* _Instructions to follow_
What lines in the records below contain the string "icon"? Copy every one.
▶
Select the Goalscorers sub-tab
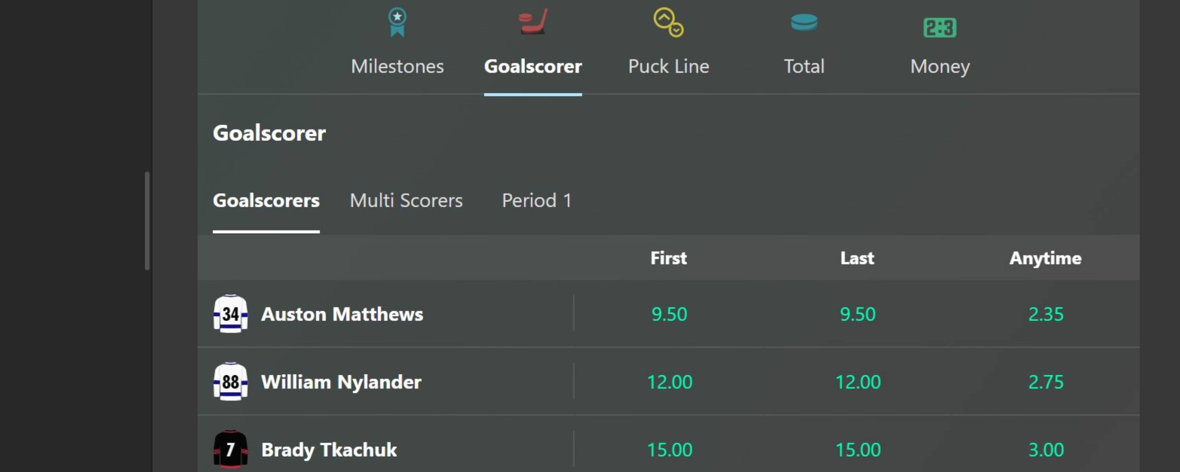 (266, 200)
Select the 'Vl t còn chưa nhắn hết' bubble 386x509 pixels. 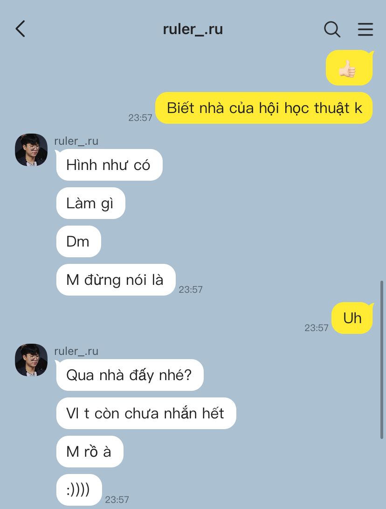[x=146, y=413]
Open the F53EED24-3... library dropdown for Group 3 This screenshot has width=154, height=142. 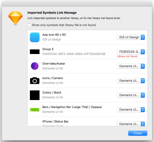coord(131,52)
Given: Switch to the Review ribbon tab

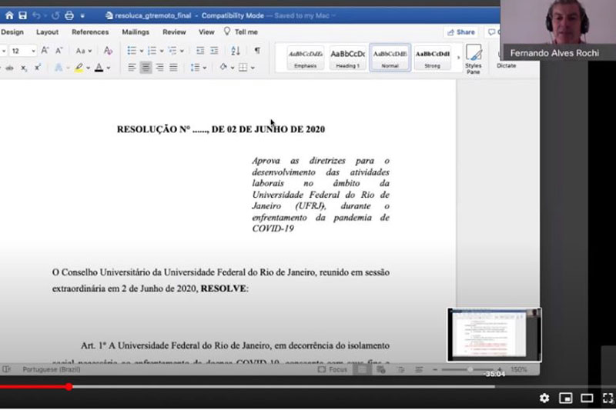Looking at the screenshot, I should tap(174, 32).
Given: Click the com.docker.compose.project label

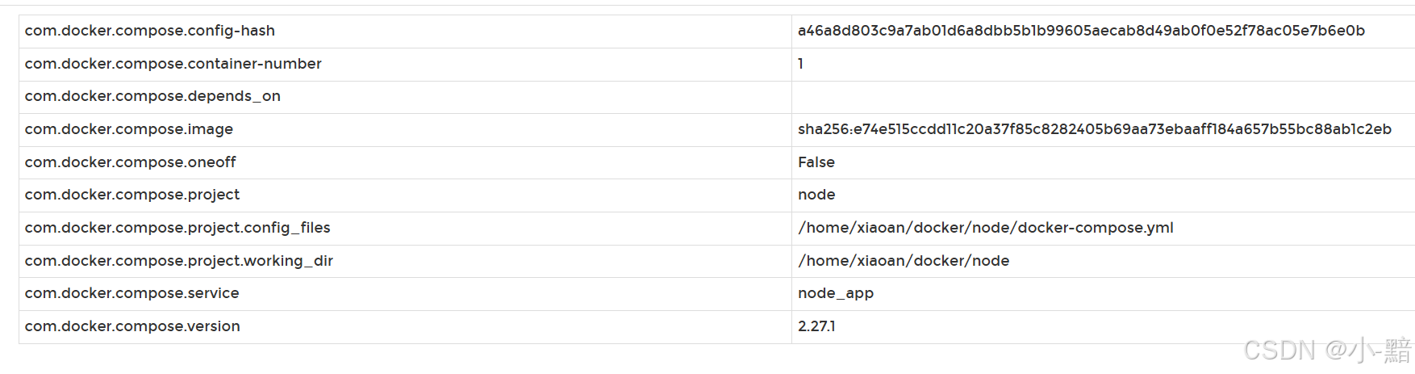Looking at the screenshot, I should tap(132, 195).
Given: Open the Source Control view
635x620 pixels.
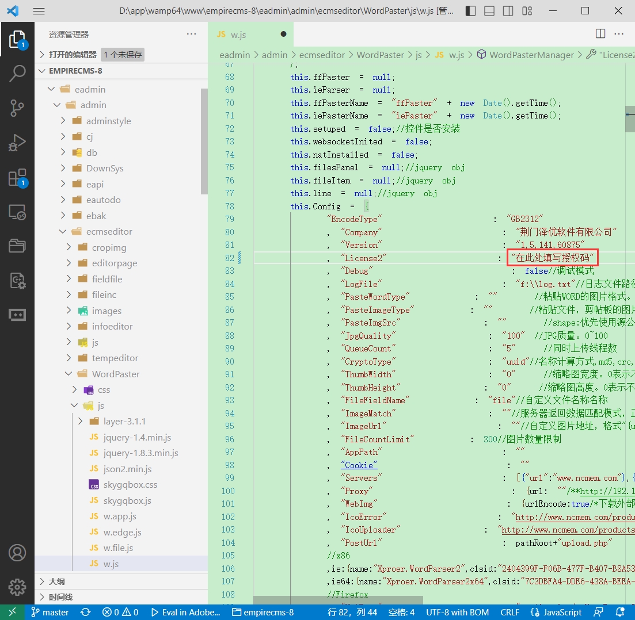Looking at the screenshot, I should coord(17,108).
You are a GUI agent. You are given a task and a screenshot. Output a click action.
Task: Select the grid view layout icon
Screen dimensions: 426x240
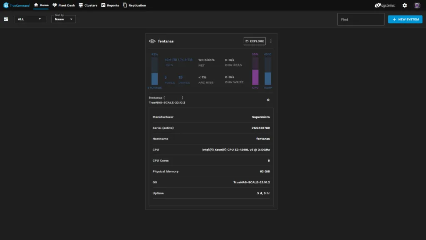[6, 19]
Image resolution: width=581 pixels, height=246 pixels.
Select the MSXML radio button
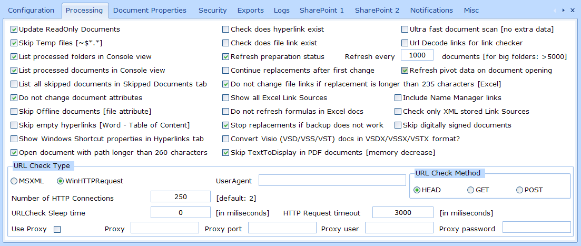point(14,181)
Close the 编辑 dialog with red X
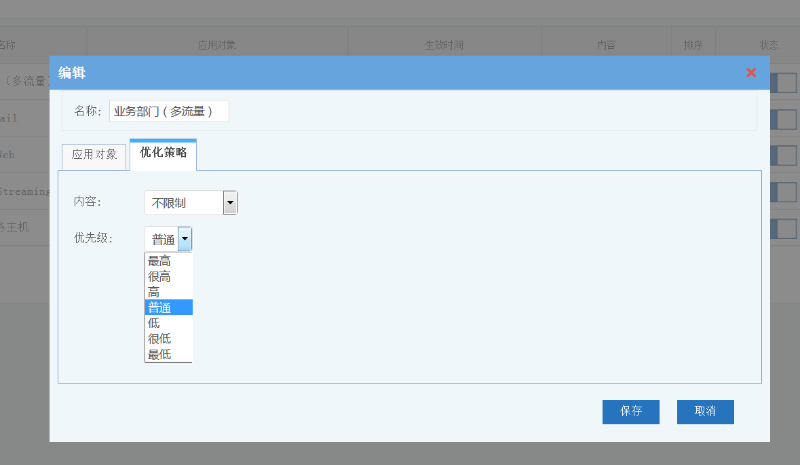Screen dimensions: 800x465 pos(750,73)
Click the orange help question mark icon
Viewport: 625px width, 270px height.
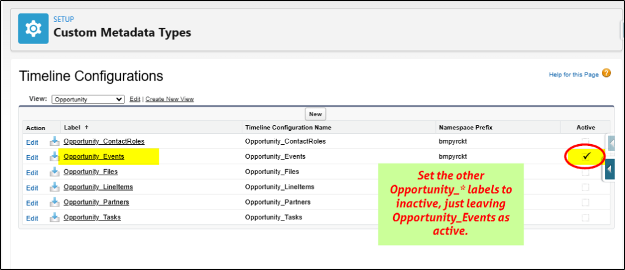(x=606, y=73)
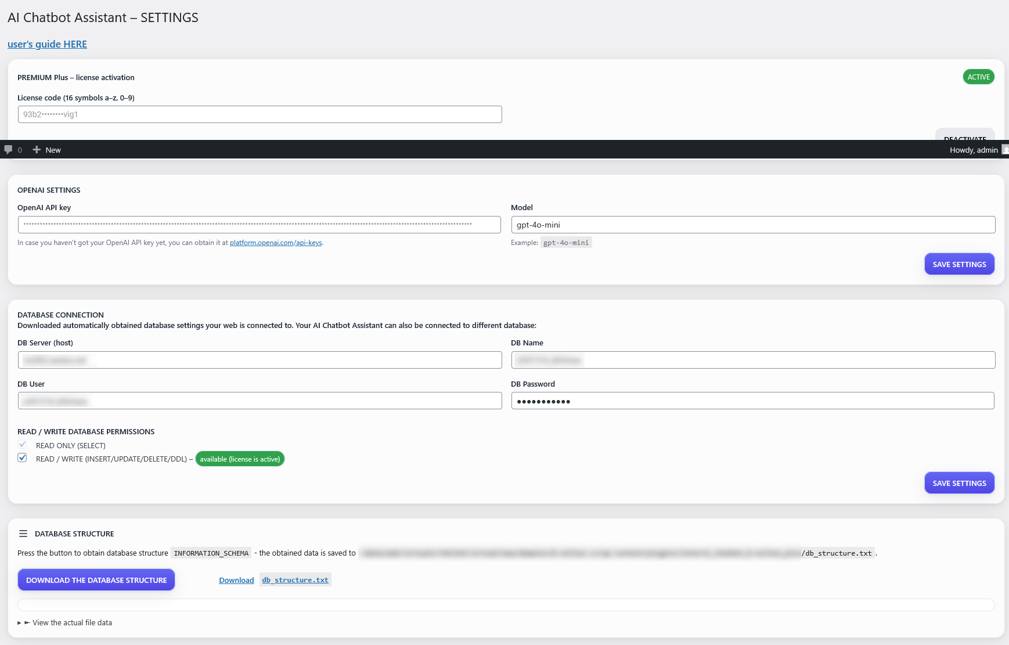Click the green ACTIVE license badge
Image resolution: width=1009 pixels, height=645 pixels.
tap(978, 77)
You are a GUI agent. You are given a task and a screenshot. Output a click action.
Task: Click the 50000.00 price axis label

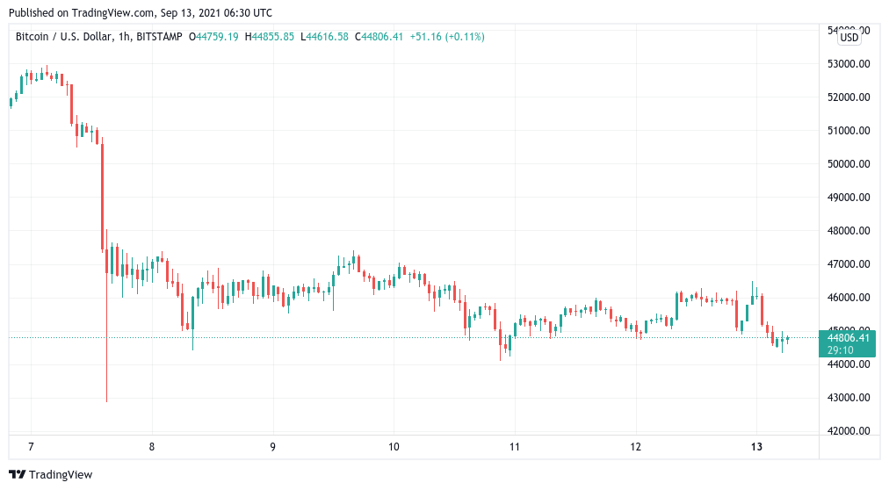[x=849, y=163]
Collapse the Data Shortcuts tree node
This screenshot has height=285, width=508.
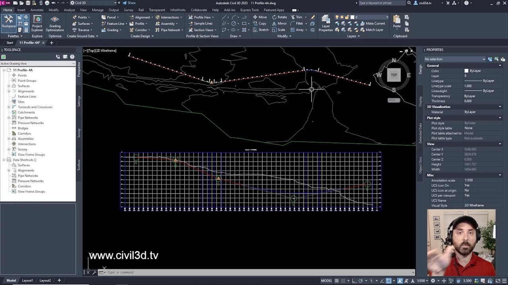click(4, 160)
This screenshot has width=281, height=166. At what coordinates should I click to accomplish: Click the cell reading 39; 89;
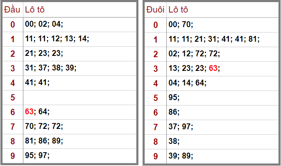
◀
* _Answer box_
Task: Select the grid view layout icon
Click the orange help question mark icon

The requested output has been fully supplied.